• **Saved data entries**:
◇ ◇ ◇ ◇ ◇ ◇ ◇

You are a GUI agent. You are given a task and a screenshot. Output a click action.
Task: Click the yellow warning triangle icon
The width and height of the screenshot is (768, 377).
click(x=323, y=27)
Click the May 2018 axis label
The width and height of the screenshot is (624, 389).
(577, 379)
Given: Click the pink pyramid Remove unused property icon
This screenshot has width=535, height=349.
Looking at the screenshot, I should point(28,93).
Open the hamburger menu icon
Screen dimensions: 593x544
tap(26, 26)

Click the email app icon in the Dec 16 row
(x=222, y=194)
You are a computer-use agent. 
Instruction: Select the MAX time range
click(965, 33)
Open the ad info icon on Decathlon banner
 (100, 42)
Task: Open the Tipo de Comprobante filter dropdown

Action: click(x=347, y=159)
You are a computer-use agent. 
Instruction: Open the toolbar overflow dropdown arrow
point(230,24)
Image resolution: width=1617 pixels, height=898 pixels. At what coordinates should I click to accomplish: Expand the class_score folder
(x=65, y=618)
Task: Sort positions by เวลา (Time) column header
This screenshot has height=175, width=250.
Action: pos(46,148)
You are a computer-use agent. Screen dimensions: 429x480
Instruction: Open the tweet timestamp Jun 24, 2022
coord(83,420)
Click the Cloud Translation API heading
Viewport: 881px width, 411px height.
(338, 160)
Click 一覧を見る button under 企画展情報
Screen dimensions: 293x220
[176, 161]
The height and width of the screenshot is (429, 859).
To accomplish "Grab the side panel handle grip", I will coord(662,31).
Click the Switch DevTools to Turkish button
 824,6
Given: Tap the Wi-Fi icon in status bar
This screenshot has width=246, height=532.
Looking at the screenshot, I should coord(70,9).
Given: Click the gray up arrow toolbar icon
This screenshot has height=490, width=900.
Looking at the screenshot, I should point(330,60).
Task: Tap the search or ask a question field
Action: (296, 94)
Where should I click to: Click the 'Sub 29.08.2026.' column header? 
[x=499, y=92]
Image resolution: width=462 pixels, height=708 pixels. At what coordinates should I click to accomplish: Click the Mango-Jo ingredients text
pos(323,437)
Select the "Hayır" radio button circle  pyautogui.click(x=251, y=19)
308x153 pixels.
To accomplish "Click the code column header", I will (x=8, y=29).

◇ ◇ ◇ ◇ ◇ ◇ ◇

• **Exercise objective**:
What you return must be an exact retyping of the lines above starting at the line with "Task: Sort positions" and ending at the line with "The height and", and nothing besides.

• **Task result**:
Task: Sort positions by เวลา (Time) column header
This screenshot has height=175, width=250.
Action: pos(46,148)
You are a computer-use agent. Screen dimensions: 429x480
Instruction: Open the tweet timestamp Jun 24, 2022
coord(83,420)
Click the Cloud Translation API heading
Viewport: 881px width, 411px height.
(338, 160)
Click 一覧を見る button under 企画展情報
Screen dimensions: 293x220
[176, 161]
The height and width of the screenshot is (429, 859).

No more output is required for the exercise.